No contexto coletivo, que é sempre político, a mobilização do imaginário coitadista está em todos os grupos do espectro, em maior ou menor intensidade. Para nós que estamos do lado de cá da tela, acompanhando os movimentos de aproximação e deriva entre partidos, só nos cabe a pergunta que também devemos aplicar à leitura literária: quem diz o quê e com qual intenção? A postura vitimista de Bolsonaro encontra símiles em Trump, Milei, Bukele, Abascal, Le Pen, Orbán e tantos outros que recitam o mesmo roteiro e interpretam uma mesma cena: manipular a lei democrática a favor de interesses antidemocráticos. É o puro cinismo que não se viu, por exemplo, quando prenderam Lula. Embora movido por uma paixão autocomplacente vez ou outra, ele não enviou os seus filhos à Rússia ou à China para articular chantagens econômicas contra o Brasil. No caso de Dilma Rousseff, pese a sua tão criticada inabilidade para o diálogo, o coitadismo de Estado não foi em nenhum momento a postura da ex-Presidenta. O que ela fez não foi falar de si, do que sofreu ou do quanto a política foi e é injusta com ela. Sem personalizar as ações, discursos e debates, Dilma optou por chamar a atenção para as manchas na História brasileira, para a gravidade do retorno a uma autocracia militar, para o perigo da saúde democrática. Quando alguém disser que políticos são todos iguais, é importante lembrar o grau de vitimismo agenciado e enunciado (ou não) por cada um.

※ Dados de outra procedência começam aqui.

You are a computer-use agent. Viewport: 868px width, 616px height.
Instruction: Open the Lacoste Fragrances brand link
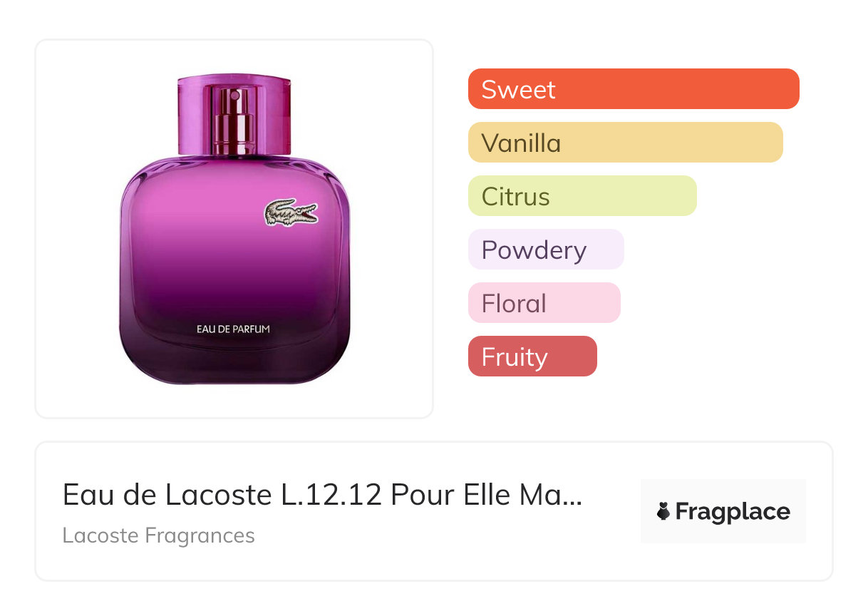coord(158,535)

Infelizmente, o capital político se fortalece com a mobilização bem-intencionada dos afetos das massas e com a confusão – arquitetada – entre vítima e herói. Daí surgem os falsos mártires. Enquanto a dinâmica do vitimismo individual tem como base a inferioridade não elaborada e a consequente queixa projetiva, no campo coletivo as figuras políticas se entendem superiores, mas aproveitam as facadas na barriga e os tiros na orelha para fingir uma fragilidade heroica. Com isso, alcançam os afetos individuais para, no final, transformá-los em votos.

Se a vitimização produzisse energia, seríamos um planeta autossuficiente para sempre. Mas não. Pelo contrário, o que o coitadismo faz é sugar o vigor de todos nós e, no campo coletivo, esculpir messias “pobrezinhos”.